# At His Deathbed



## peter6 (Apr 16, 2011)

Of course, I was the last to arrive at his bedside;   
I feared him the most.
  It made no difference that he was dying.
  Dying only made him more unpredictable.
  “Christ, you are ugly” he might say.
  or “I never liked you, anyway.”
  That’s what I was thinking when I leaned over
to greet him.

  “Dad, it’s me.” I whispered dutifully,
  hoping he wouldn’t wake;
  but he did, his face brightening, 
  thinking his oldest son
  was there to save him,
  to take him home.

  He reached for my hand,
  gripped it fiercely,
  and threw one leg over the side of the bed.
  I pretended to help him;
  but I wanted him to stay there
  and die without a fuss,
  the way it’s done on TV.

  He slumped into the white sheets,
  his eyes large with questions
  and the realization 
  there was to be no escape.

  He’d talked about his dying to me on the phone.
  “It’s okay” he said, “I’m ready” 
  I was hoping he meant it;
  but I could see he was terrified;
  the thin thread of life slipping 
  from his hands.

  As usual, I made this all about me,
  and stood over him in shame;
    I wanted to say something helpful;
  but my tongue was ash.


----------



## Gumby (Apr 16, 2011)

This is wonderful, peter. You moved me to tears with your honesty, and that doesn't happen often. Truly spectacular work, thank you for sharing it here.


----------



## Chesters Daughter (Apr 16, 2011)

I love brutal honesty and you've certainly sated my yen for it. You devoured my attention until the last word, and my eyes watered also. but for you. I felt anger that you had to feel that way, no child should have to fear his parent to such an extent. Makes me wonder what Dad was up to in the living years since that fear was still so crippling as he lay dying. I fear I must leave it that so as not to overstep the boundaries of good taste. Please know you've done your job extremely well to have evoked such emotions and I welcome you with gusto to our neck of the woods. This is a fabulous introductory piece, thank you for sharing, Peter.

Best,
Lisa


----------



## peter6 (Apr 16, 2011)

Lisa,
Thank you for taking the time to read this piece. I'd like to return the favor; but for some reason, the site is not responding when I try to access some of your work. 
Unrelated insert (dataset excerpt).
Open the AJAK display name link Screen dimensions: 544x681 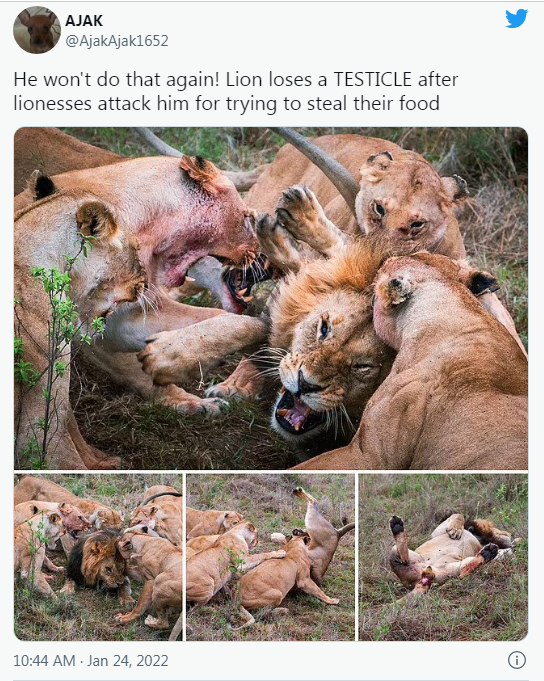84,20
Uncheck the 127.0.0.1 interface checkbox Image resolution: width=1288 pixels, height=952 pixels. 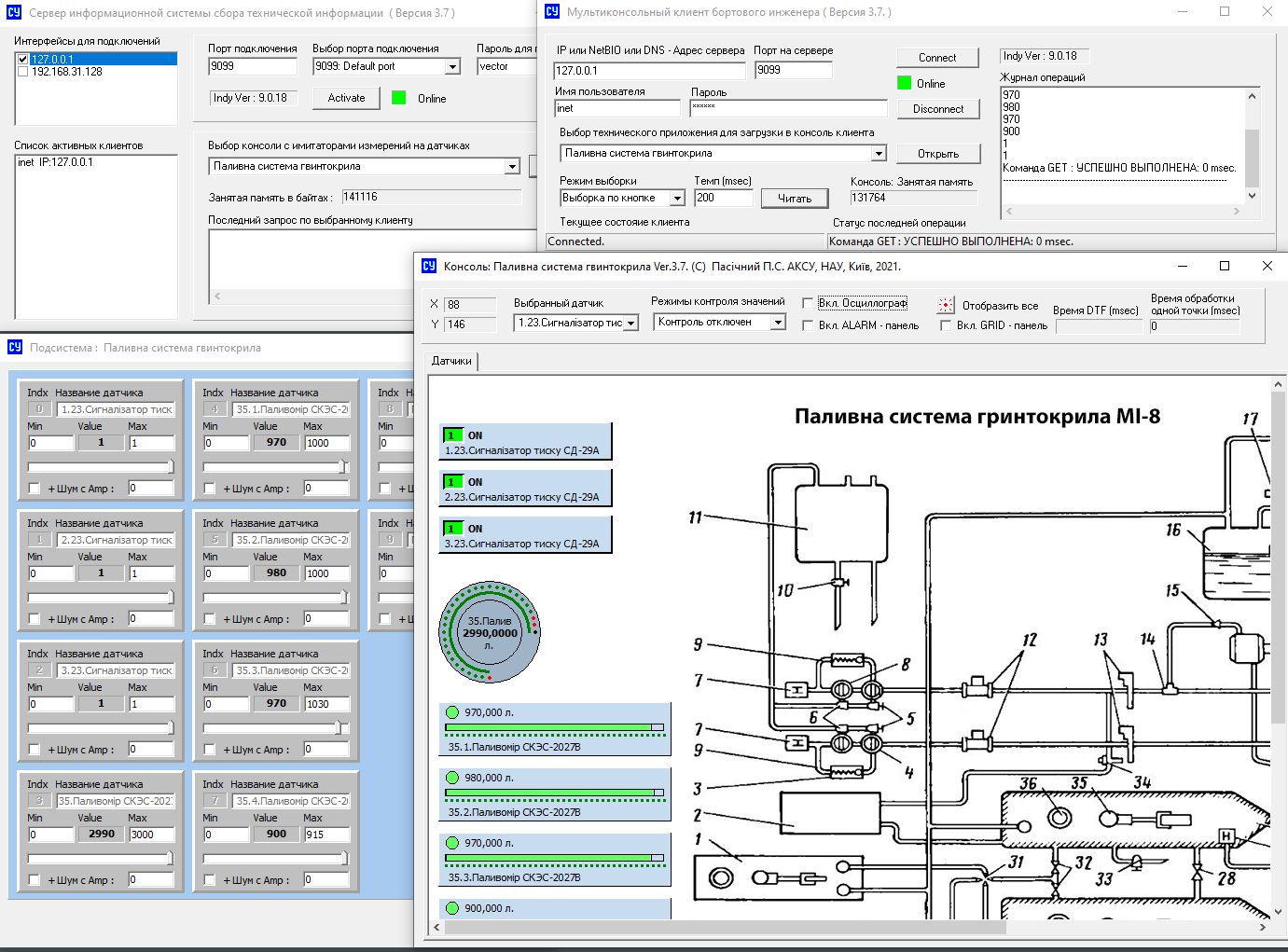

What is the proper etiquette for the number of posts one person puts up? Is each poem a separate thread?

blue skies
pete


----------



## Chesters Daughter (Apr 16, 2011)

I appreciate your attempts to reciprocate, hon, I haven't a clue why you are being disallowed access to my work. I really don't have anything new floating about save for a piece in Structured Verse. Be a dear and try again and if you're still having difficulty, let me know and I will try to find out why. I believe there is a ten post minimum required to use the PM system, and I am checking to see what else requires a post minimum and will get back to you, but you should be able to access pieces.

All rules and guidelines are easily available if you'd be so kind as to click on the Rules section in the green navigational box at the top of the page. As far as proper etiquette for number of threads started, we like to keep it at two per person per day in any given forum to ensure everyone get their fair share of time on the first page. You may make as many replies as you'd like to others' work, though. It's best to keep to a single poem per thread to ensure it will get the proper attention. Posting more than one piece in a thread may result in one or the other being neglected.

Best,
Lisa


----------



## The Blue Pencil (Apr 16, 2011)

You let us examine your most personal thoughts and feelings. Excellent and moving.


----------



## candid petunia (Apr 17, 2011)

Very touching. Could really feel the hurt, pain and anger underneath. The denial and neglect faced moved me too. 
Liked it.


----------



## Boddaert (Apr 17, 2011)

Well, hats off to a true master of emotions. This had me enthralled. One teeny, tiny, nitpicking thing: the last word of the last line kinda doesn't gel for me. Amazing stuff though, let's have more and soon.

Bioddaert


----------



## peter6 (Apr 17, 2011)

Boddaert,
Thanks for picking up on the last word. It clunks for me too.

I wonder if 

As usual, I made this all about me,
  and stood over him in shame;
    I wanted to say something helpful;
  but he was past hearing, 
and I was silent.

works any better? 
pete


----------



## Boddaert (Apr 18, 2011)

Works better for me, but don't change it until you've had a real good think about it. It's YOUR work, written in YOUR words. Treat 'em like babies. 

Good lucki.


----------



## peter6 (Apr 18, 2011)

Boddaert, gratitude.


----------



## Chesters Daughter (Apr 18, 2011)

I'm always the fly in the ointment. I like the alternative ending just fine, but I rather liked ash. It's the only thing left behind once something has burned out, so to me it fit perfectly. Grain of salt here, Peter, I'm a strange one. lol.

Best,
Lisa


----------



## Boddaert (Apr 18, 2011)

Well there ya go Peter, best leave it as is. Lisa knows wot's wot as my old mate used to say. And I must say I missed that reference altogether *slaps head*


----------



## Fritz_Vetter (Apr 21, 2011)

Jerked a little liquid behind the eyes myself.  Well done.


----------



## prmadhura (Apr 21, 2011)

I came from you heart, peter6.

Keep it up.

Prabhakar.


----------



## A Saucerful of Secrets (Apr 21, 2011)

I have to agree with Lisa too Peter, I preferred ash.


----------



## peter6 (Apr 22, 2011)

Thanks guys.
pete


----------



## Firemajic (May 19, 2011)

I am "humbled" by your artistry and moved by your ability to express unspoken emotions...Thank you for sharing such a personal time and place...peace-Jul


----------



## peter6 (May 19, 2011)

Thanks - Jul
pete


----------



## kangamaroo (Sep 2, 2011)

this was an heart wrenching piece. wonderful. i like to feel the emotion when i'm reading and I did! I do like the last line but it just felt left open... like there was more to come. But each to their own. Keep writing mate was great


----------



## peter6 (Sep 3, 2011)

kangamaroo,
Thank you for the feedback. Glad you enjoyed it.
pete


----------



## Phyllis (Sep 30, 2011)

This is dense, packed with meanings in every line. I am hit hard by the emotions of both you and your dad, expressed so honestly and with just the right phrases.   Wonderfully done.


----------



## peter6 (Oct 1, 2011)

Phyliss,
Thanks. The reality and the finality of death is incredible. It stimulates every emotion...fear, curiosity, selfishness, gratitude....
It can be a mirror that reflects back our own image as it truly is, not as we'd like it to be.
pete


----------